▶ EXERCISE DESCRIPTION
Among the entries, find each line that includes the string "axis" and list it.

▶ WORKING DATA

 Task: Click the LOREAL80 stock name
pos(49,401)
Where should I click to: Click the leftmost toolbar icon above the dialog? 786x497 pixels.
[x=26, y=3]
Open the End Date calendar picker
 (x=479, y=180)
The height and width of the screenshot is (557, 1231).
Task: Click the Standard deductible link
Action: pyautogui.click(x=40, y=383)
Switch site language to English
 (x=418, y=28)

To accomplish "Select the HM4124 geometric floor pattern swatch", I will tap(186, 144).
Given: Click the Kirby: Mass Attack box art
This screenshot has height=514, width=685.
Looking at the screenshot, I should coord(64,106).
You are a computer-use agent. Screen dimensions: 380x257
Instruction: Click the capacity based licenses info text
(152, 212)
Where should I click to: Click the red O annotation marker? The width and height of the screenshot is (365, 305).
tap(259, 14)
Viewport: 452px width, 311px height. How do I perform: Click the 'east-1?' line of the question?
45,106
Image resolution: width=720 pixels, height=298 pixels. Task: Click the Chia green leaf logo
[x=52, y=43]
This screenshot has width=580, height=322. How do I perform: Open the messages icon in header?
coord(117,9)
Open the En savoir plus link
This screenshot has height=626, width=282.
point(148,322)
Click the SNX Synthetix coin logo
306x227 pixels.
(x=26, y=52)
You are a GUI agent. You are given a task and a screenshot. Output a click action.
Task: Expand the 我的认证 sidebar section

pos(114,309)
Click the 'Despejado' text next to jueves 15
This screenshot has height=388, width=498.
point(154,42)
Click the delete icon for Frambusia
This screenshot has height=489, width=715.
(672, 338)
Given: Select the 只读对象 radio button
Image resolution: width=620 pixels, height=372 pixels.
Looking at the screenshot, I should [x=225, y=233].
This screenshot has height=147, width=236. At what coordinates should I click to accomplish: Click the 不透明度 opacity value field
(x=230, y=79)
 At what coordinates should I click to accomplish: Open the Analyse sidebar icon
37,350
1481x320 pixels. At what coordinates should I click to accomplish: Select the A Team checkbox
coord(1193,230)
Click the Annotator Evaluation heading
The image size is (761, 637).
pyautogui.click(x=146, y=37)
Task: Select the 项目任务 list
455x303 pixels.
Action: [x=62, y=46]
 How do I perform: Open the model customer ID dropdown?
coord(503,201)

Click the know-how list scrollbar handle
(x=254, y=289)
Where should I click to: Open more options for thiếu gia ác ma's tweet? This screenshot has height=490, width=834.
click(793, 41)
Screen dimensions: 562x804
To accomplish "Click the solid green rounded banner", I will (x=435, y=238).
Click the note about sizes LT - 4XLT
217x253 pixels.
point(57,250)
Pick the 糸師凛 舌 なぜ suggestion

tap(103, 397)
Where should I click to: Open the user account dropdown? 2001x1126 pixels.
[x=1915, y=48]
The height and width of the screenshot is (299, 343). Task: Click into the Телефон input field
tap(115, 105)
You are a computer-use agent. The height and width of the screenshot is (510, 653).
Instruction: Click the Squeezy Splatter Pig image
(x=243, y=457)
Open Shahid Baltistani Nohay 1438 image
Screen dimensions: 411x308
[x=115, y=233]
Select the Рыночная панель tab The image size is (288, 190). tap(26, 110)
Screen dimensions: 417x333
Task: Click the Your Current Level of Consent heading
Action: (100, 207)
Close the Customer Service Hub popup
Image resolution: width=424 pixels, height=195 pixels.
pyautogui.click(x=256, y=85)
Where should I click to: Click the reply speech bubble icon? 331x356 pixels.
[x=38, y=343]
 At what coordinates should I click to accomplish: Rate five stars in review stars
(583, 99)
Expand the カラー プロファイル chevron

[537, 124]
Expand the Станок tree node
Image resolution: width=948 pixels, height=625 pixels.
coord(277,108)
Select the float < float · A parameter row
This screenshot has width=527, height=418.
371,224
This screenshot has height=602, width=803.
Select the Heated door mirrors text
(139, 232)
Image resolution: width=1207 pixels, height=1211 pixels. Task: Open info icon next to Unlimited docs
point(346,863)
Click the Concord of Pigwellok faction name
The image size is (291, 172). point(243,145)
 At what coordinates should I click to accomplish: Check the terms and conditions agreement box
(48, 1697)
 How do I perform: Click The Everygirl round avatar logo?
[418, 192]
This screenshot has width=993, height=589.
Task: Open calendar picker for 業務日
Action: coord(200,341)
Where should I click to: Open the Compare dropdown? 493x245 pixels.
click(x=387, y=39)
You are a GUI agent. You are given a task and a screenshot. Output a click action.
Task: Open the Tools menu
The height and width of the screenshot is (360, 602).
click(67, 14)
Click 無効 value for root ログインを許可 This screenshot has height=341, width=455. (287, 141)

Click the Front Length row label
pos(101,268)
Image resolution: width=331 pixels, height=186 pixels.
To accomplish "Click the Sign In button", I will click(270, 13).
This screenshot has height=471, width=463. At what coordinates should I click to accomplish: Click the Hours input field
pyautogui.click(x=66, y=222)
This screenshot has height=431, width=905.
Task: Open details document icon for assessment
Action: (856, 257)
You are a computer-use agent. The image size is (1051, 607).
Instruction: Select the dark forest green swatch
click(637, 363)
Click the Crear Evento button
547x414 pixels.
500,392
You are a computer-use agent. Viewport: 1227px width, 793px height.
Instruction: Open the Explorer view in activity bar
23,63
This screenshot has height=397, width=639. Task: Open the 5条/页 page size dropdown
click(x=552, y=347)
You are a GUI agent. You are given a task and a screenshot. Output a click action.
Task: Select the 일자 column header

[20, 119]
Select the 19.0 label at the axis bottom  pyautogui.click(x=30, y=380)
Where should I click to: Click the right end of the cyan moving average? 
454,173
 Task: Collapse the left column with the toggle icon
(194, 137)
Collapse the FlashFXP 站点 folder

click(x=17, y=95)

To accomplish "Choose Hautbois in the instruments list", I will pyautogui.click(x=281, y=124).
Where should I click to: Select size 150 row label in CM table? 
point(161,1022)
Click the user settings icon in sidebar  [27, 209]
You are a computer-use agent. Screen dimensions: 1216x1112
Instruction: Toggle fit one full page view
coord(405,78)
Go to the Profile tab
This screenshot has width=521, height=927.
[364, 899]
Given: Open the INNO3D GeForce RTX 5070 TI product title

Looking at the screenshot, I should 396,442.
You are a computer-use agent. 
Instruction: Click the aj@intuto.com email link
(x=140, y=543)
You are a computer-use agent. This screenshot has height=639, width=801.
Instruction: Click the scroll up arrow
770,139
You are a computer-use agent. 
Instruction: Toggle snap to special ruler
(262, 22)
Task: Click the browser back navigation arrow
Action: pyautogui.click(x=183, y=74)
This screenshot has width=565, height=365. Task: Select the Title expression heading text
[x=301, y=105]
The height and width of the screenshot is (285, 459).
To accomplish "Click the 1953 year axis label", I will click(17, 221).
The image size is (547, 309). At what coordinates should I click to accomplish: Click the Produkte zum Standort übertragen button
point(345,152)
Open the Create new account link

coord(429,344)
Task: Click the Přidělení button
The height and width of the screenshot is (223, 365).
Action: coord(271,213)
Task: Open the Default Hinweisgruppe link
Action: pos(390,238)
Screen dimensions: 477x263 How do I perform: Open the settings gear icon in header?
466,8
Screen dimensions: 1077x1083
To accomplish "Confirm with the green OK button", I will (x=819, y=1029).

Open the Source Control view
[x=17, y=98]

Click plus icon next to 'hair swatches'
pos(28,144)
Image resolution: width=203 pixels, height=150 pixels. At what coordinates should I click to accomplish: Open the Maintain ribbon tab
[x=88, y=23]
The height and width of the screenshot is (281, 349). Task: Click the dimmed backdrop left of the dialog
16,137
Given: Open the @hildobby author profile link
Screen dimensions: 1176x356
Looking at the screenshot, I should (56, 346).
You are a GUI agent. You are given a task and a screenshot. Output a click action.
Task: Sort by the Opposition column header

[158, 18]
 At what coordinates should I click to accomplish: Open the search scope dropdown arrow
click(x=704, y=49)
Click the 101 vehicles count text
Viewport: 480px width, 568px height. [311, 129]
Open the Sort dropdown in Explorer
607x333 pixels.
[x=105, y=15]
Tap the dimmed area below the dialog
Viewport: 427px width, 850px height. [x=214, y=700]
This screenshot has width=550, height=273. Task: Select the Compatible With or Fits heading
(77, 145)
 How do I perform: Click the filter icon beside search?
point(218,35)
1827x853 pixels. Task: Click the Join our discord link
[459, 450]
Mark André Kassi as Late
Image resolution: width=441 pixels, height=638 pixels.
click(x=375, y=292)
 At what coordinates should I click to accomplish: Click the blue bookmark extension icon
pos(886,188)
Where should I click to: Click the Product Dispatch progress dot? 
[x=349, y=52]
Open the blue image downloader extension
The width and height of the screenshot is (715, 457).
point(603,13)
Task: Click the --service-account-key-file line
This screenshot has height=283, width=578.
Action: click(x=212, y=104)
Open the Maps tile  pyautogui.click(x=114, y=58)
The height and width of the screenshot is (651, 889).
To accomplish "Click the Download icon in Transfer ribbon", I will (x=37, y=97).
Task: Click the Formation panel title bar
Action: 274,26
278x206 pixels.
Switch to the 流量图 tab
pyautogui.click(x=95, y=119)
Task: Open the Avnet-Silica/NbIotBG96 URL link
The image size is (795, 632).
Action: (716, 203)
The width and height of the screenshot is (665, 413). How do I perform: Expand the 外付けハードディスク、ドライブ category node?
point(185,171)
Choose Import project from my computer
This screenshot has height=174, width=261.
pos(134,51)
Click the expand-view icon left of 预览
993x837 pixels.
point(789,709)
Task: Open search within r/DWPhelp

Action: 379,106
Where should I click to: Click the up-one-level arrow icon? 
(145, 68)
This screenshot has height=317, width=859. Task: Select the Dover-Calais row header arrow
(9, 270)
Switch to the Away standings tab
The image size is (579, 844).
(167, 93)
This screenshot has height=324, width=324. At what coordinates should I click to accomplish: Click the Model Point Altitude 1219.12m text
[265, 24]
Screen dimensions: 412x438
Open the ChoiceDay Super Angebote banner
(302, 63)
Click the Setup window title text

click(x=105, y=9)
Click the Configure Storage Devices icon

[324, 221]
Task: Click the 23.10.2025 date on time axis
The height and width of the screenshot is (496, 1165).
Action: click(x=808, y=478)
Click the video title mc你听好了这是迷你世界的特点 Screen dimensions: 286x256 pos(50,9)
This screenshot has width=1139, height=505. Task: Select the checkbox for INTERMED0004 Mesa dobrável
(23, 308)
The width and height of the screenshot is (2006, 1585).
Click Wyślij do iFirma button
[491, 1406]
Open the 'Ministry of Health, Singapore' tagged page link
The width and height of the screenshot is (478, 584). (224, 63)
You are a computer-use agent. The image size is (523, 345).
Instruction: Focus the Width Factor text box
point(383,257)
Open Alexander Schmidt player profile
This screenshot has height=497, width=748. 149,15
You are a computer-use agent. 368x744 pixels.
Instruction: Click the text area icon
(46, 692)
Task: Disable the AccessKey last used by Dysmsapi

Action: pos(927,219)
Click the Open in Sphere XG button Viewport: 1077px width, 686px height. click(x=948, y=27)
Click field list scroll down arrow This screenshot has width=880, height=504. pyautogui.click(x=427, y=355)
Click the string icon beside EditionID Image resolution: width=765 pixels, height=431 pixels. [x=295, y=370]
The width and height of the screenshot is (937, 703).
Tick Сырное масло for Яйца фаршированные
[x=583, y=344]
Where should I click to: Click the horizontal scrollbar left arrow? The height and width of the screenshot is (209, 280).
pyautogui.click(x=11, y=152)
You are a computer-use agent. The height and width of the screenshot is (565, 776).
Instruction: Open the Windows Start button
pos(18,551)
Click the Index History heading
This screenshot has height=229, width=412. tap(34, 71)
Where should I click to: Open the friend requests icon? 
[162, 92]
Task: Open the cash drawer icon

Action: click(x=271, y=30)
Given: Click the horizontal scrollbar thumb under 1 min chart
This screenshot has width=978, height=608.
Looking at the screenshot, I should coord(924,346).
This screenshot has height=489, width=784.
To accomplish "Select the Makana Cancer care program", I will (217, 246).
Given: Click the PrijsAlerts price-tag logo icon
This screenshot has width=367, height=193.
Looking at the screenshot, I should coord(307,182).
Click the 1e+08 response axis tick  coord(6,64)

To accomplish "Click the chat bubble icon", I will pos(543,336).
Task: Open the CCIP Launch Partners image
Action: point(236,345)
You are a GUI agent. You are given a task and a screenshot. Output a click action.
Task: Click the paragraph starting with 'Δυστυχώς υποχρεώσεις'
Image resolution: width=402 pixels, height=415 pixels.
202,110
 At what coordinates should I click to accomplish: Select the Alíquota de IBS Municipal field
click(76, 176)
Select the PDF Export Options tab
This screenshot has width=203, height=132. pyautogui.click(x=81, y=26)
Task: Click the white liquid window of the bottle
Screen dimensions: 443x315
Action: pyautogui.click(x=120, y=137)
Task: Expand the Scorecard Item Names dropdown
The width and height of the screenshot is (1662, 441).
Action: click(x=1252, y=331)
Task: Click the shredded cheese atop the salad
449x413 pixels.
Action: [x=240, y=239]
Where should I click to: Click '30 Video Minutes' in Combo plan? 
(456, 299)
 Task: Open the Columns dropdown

▶ EXERCISE OUTPUT
Select the 19.0 label at the axis bottom  pyautogui.click(x=30, y=380)
To accomplish "Click the 1953 year axis label", I will click(17, 221).
Task: Click the 23.10.2025 date on time axis
Click the 1e+08 response axis tick  coord(6,64)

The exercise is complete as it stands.